Data systems in the modern world aren't islands that stand on their own; data often flows between databases, offline data stores and search systems, as well as to stream processing systems. But for a long time, data technology in companies was fairly homogeneous; data mostly resided in two popular locations: operational data stores and the data warehouse. And a substantial portion of data collection and processing that companies did ran as big batch jobs -- CSV files dumped out of databases, log files collected at the end of the day, etc.
But businesses operate in real time and the software they run is catching up. Rather than processing data only at the end of the day, why not react to it continuously as the data arrives? This idea underpins the emerging world of stream processing.
Getting real (time)
The most obvious advantage of stream processing is its ability to move many analytical or reporting processes into real time. Stream processing applications treat data not as static tables or files, but as a never-ending infinite stream that goes from what happened in the past into what will happen in the future. In database terms, instead of running a query on data collected in the past, stream processing involves running data as it arrives through a query so the results are incrementally generated as a continuous operation.
The excitement around stream processing goes well beyond just faster analytics or reporting. What stream processing really enables is the ability to build a company's business logic and applications around data that was previously available only in batch form, from the data warehouse, and to do that in a continuous fashion rather than once a day. For example, a retailer can analyze and report on their sales in real time, and also build core applications that re-order products, and adjust prices by region, in response to incoming sales data.
Does it stream?
But stream processing only becomes possible when the fundamental data capture is done in a streaming fashion; after all, you can't process a daily batch of CSV dumps as a stream. This shift towards stream processing has driven the popularity of Apache Kafka. The adoption of Kafka has been remarkable. From the Silicon Valley tech crowd -- the Ubers, AirBnBs, Netflixes, Ebays and Yahoos of the world -- to retail, finance, healthcare, and telecom. For thousands of companies around the globe, Kafka has become a mission-critical cornerstone of their data architecture.

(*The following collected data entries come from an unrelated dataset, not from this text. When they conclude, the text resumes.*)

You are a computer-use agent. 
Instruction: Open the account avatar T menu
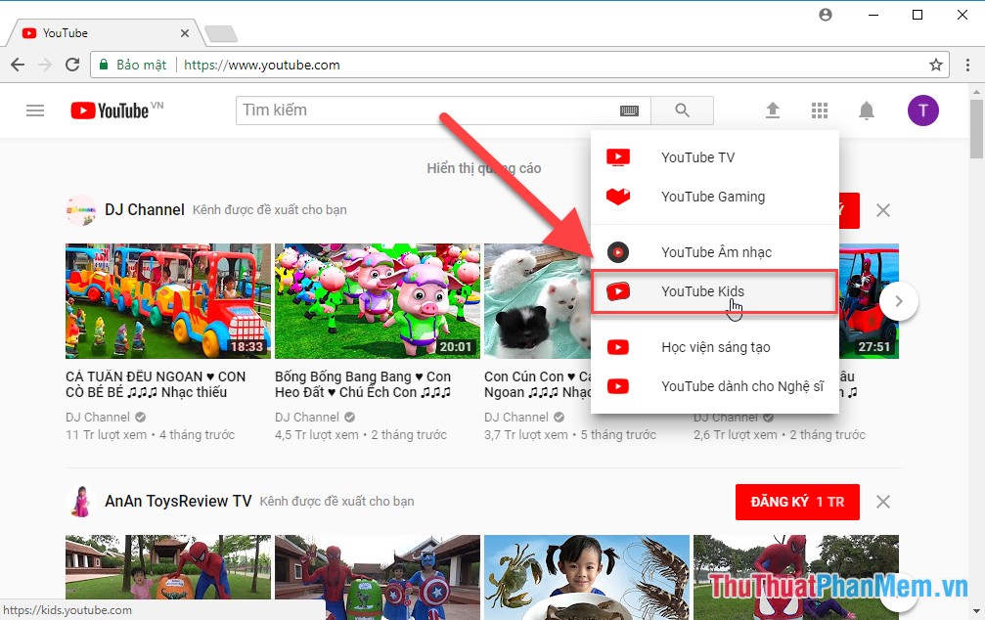click(x=922, y=110)
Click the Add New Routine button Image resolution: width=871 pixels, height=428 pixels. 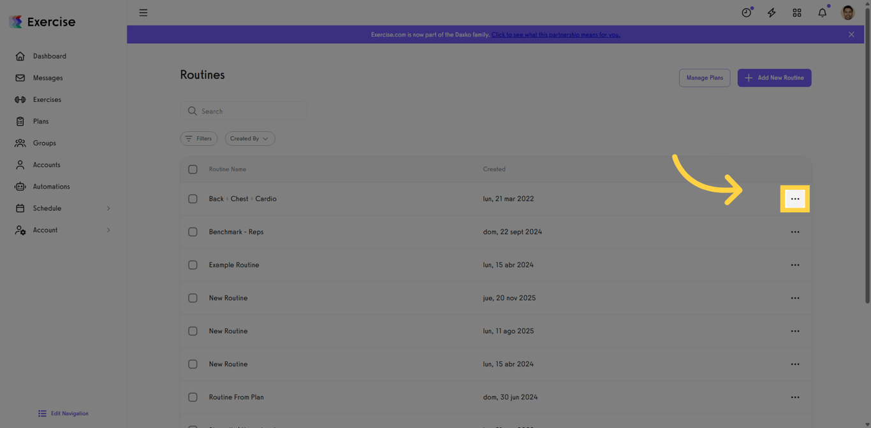tap(774, 78)
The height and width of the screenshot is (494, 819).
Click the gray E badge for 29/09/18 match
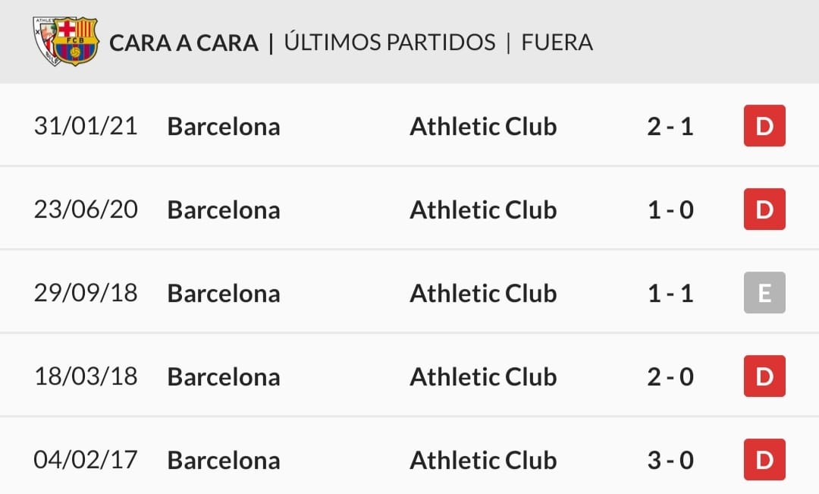[x=764, y=293]
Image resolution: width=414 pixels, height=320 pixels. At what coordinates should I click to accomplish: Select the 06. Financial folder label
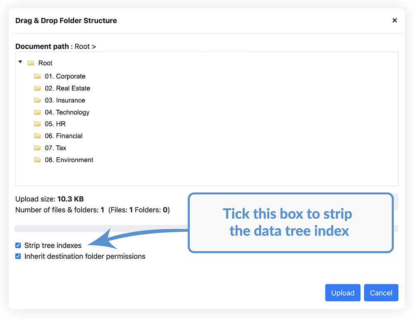[x=64, y=136]
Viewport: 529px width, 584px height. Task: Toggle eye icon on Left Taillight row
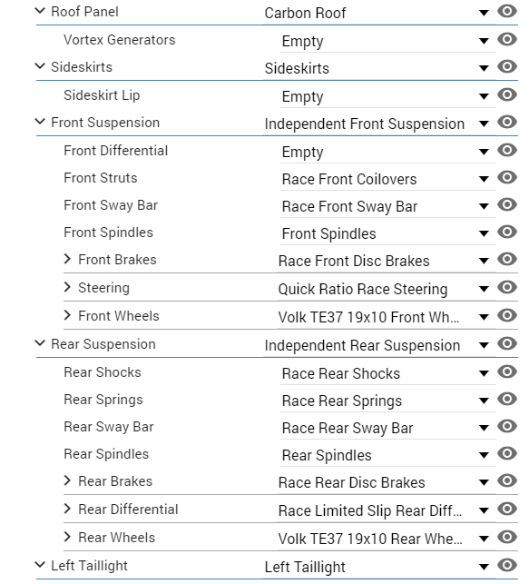(x=507, y=565)
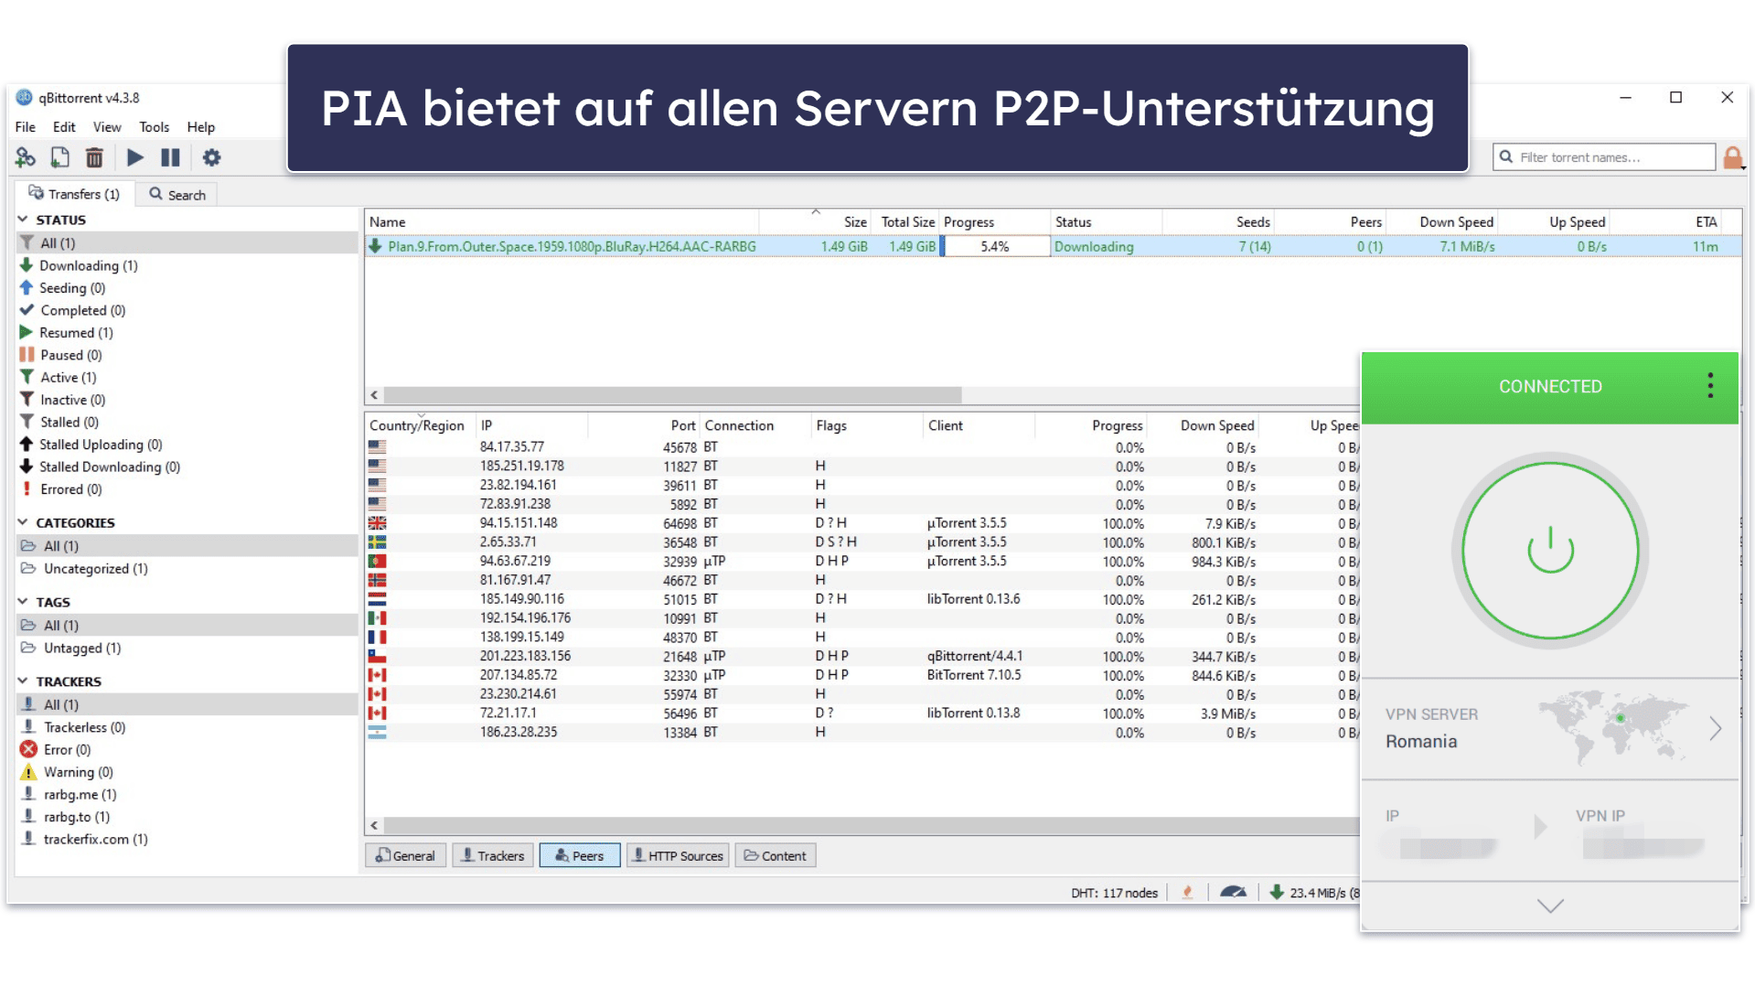Click the torrent progress bar showing 5.4%
Screen dimensions: 1755x987
(995, 247)
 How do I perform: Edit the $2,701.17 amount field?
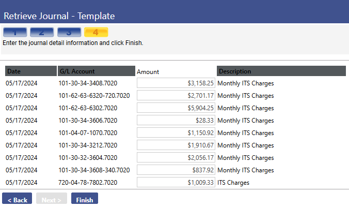(176, 95)
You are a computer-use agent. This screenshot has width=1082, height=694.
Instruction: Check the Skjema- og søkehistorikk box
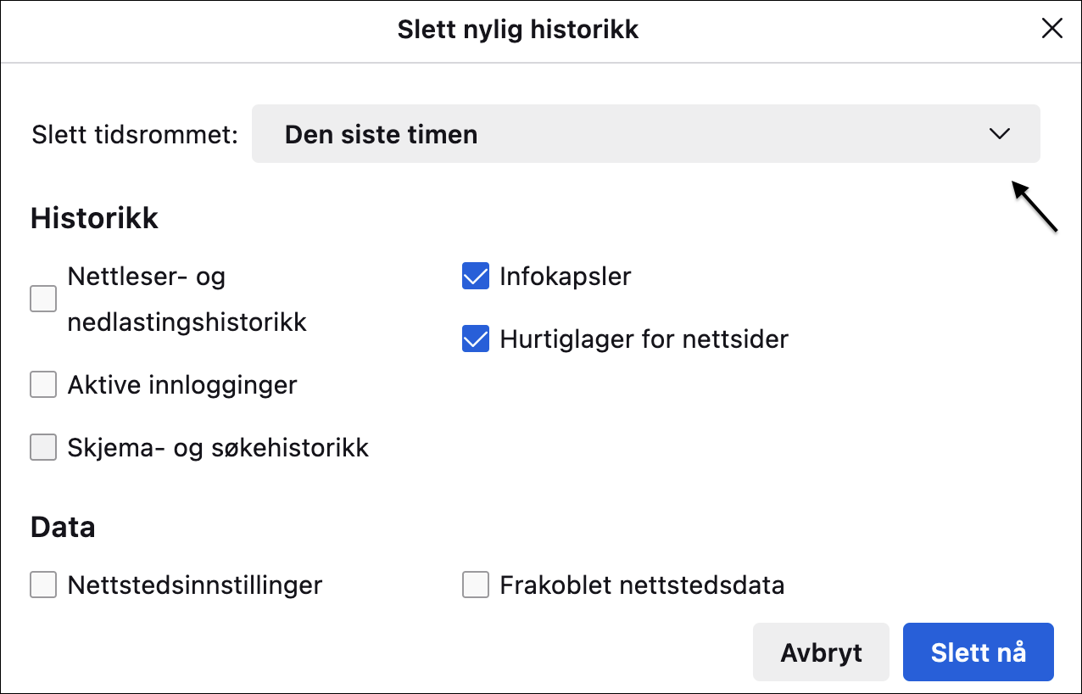tap(43, 447)
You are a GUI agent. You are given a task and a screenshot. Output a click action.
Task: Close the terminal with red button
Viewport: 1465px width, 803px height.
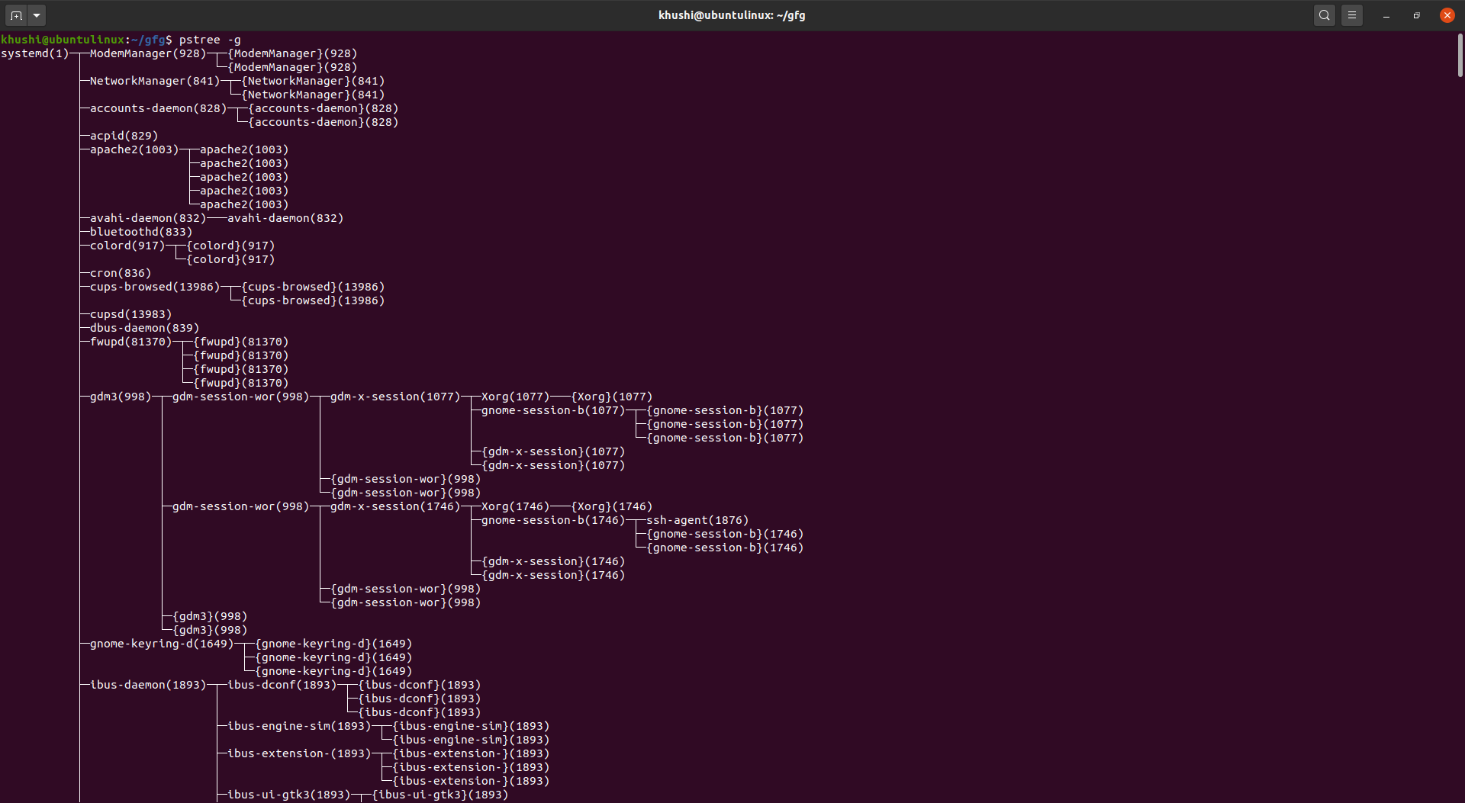pyautogui.click(x=1447, y=15)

My own experience in this area came about while working at LinkedIn during its early days. Back in 2009, my co-workers and I created Apache Kafka to help LinkedIn collect all its data and make it available to the various products and systems built to process it. The idea was to provide the user with a real-time experience -- after all, the website was used 24 hours a day, so there was no reason to process and analyze data only once a day. In the years that followed, we put Kafka into production at LinkedIn, running at increasingly large scale, and built out the rest of LinkedIn's stream data platform. We poured into it a stream of data for everything happening in the company--every click, search, email, profile update, and so on. These days, Kafka at LinkedIn handles over a trillion updates per day.
Drinking it all in
This transformation towards stream data and processing at LinkedIn is relevant to every organization in any industry; streams are everywhere - be they streams of stock ticker data for finance companies, never-ending orders and shipments for retail companies, or user clicks for Web companies. Making all the organization's data available centrally, as free-flowing streams, enables business logic to be represented as stream processing operations. This has a profound impact on what is now possible with all the data that was previously locked up in silos.
The same data that went into your offline data warehouse is now available for stream processing. All the data collected once is available for storage or access in the various databases, search indexes, and other systems in the company. Data to drive critical business decisions is available in continuous fashion versus once a day at midnight. Anomaly and threat detection, analytics, and response to failures can be done in real-time versus when it is too late. And all of this is possible by deploying a single platform at the heart of your datacenter, vastly simplifying your operational footprint.
At Confluent, we believe strongly that this new type of data architecture, centered around real-time streams and stream processing, will become ubiquitous in the years ahead.